Generally, the good results from a project like this don't come for some time (ie. years) after the initial switch on. For the LHC alone, it will need to be running for two years (if I remember correctly) before we'll be able to say definitely whether the Higgs exists in a certain mass range. After the upgrade, another couple of years of data should be able to say absolutely whether there's a Higgs or not of any mass.

The problem is the events we're looking for are so rare that even though we have 40 000 000 collisions per second, we can only expect to see a handful of interesting events (Higgs, for example) in a few years of running.

Geoff,
That information is quite interesting.

Ethan,
That story is also quite interesting. Although I have heard almost all of it before. Question: What factors determine the particles created when protons crash?

By BigBangHunter (not verified) on 03 Apr 2010 #permalink

The first big wonder of the LHC is that it even got built. Such a tool of science demonstrates enormous scientific, engineering, political and economic will to invest in dreaming about and exploring the fundations of our world.

For me the most interesting thing is "After just a few months, the LHC will have more data at a higher energy than Fermilab has ever achieved over its entire existence! (And that means cumulative, since the 1970s!)" This suggests that fringe ideas can be tested and explored that were previously squeezed out of the testing schedule of previous generation machines.

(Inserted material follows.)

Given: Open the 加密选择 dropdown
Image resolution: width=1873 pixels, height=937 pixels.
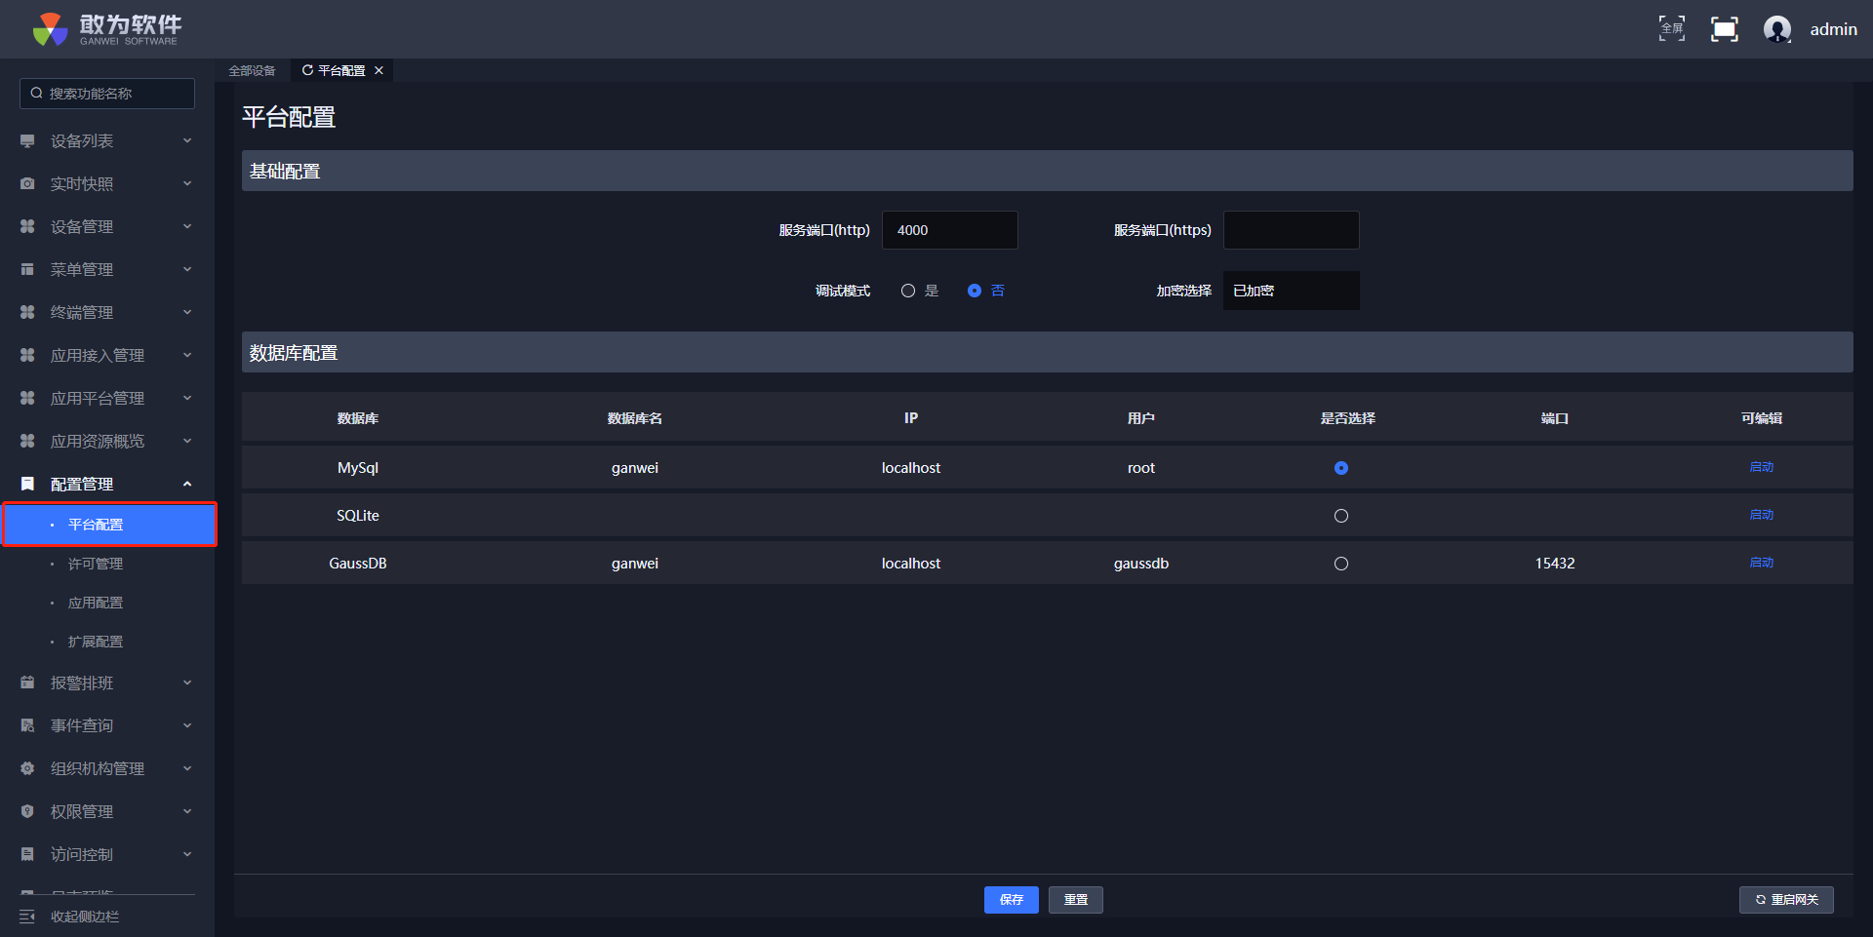Looking at the screenshot, I should (1290, 291).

Roger Penrose (2004) said, "The kind of mass that these unobserved particles are now being postulated to have is something like a thousand times that of a proton, or more. I have to say that I am far from alone in believing that this looks a little contrived." Even earlier Feynman made similar remarks. Soon we will see the results of experiments. I expect the extra energy of collisions will disappoint by providing another round of null results. The first theoretical reaction will be to AGAIN increase the "theoretical" masses of the sought after particles. But longer term, I think, the theorists will be forced to explore fringe ideas.

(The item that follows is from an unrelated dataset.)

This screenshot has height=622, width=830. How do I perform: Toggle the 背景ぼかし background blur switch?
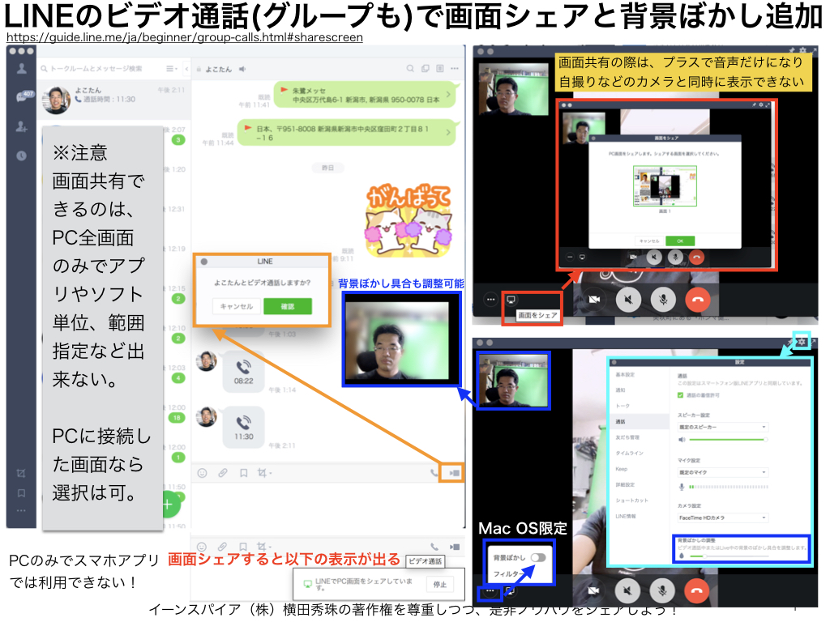tap(537, 557)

I expect the idea that "anti-particles are particles moving backwards in time" will have to be formally incorporated throughout quantum theory; including the carefull definition of time properties of particles at the quantum level. With that physicists will cease talking about the annihilation of matter and antimatter in collisions and instead adopt the terminology of phase transitions from matter to antimatter and such. Fixing our concept of time is essential if we are ever to develop a robust theory of quantum gravity.

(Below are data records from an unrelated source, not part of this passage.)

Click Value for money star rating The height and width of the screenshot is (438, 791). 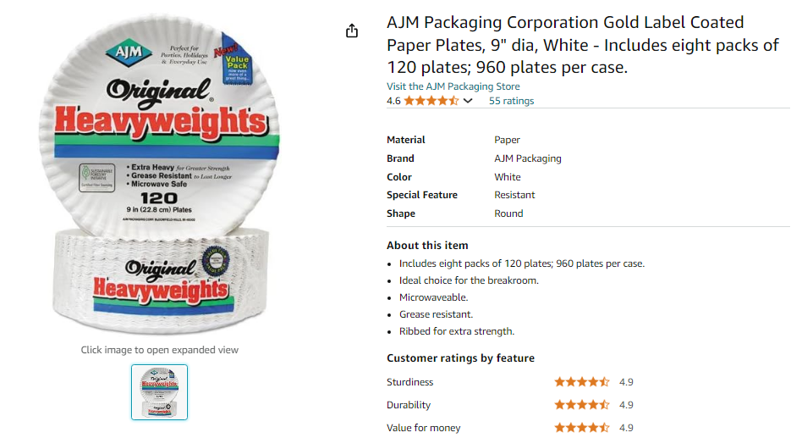point(582,427)
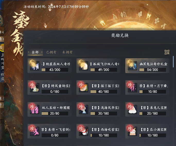Click the 绮风童驹宝匣 item icon
Viewport: 176px width, 146px height.
coord(35,88)
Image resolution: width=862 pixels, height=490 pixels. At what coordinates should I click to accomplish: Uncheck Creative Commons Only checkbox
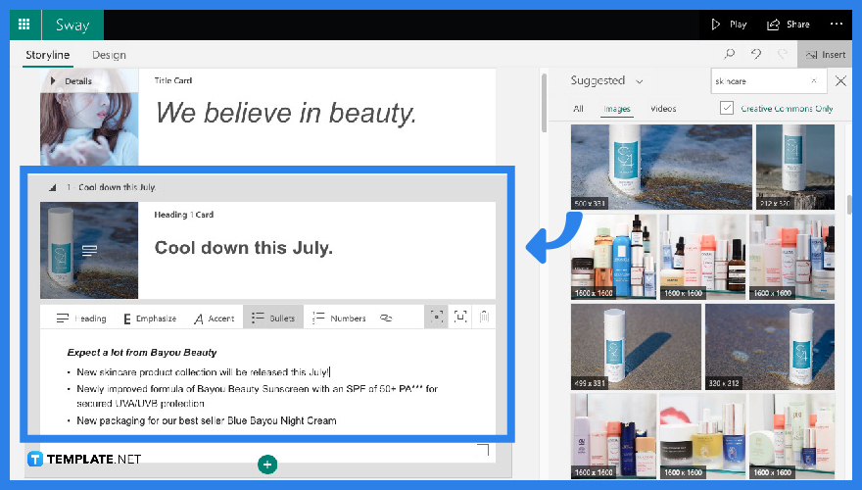726,109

New understanding about the nature of time, antimatter, the quantum vaccuum will give specific clues as to how to narrow the 10^500 differenet string theories to 1 or a few. Thus extra-dimensionality will be accepted theory because it will prove to be necessary to explain experimental results.

Finally, the LHC will give totally unpredicted results to current theory and thus will encourage new theory and experiments to clarify strange new phenomenon. Of course, much old data from previous generation accelerators will have to be reinterpreted. It should be an exciting few decades.

@Thomas: I don't understand Penrose's objection. We know already that there is a very wide range for the masses of the elementary particles (from less than 1 eV for the electron neutrino to about 175 GeV for the tauon - that is more than 11 orders of magnitude!). So what is "contrived" about particles with masses of about 1 TeV?!?

The first theoretical reaction will be to AGAIN increase the "theoretical" masses of the sought after particles.

I suppose to refer to supersymmetric partner particles here? If yes: why "again"? When where the "theoretical masses" of these particles ever increased? If no: what particles are you talking about?

I expect the idea that "anti-particles are particles moving backwards in time" will have to be formally incorporated throughout quantum theory; including the carefull definition of time properties of particles at the quantum level.

This idea has been incorporated into Quantum Field Theory essentially right from the start (Feynman, who was the originator of this idea, was also one of the fathers of Quantum Electrodynamics - didn't you know that?). What exactly is "time property" supposed to mean?

With that physicists will cease talking about the annihilation of matter and antimatter in collisions and instead adopt the terminology of phase transitions from matter to antimatter and such.

The reason that physicists talk about annihilation is simply that we, the observers, don't travel back in time - hence to us it *looks* like an annihilation, and there is no reason to talk in any other way about that. Every particle physicists knows about the interpretation of antimatter as matter travelling back in time - there is no reason to talk about that all the time or change terminology for that. And: You don't know what "phase transition" actually means in physics, right?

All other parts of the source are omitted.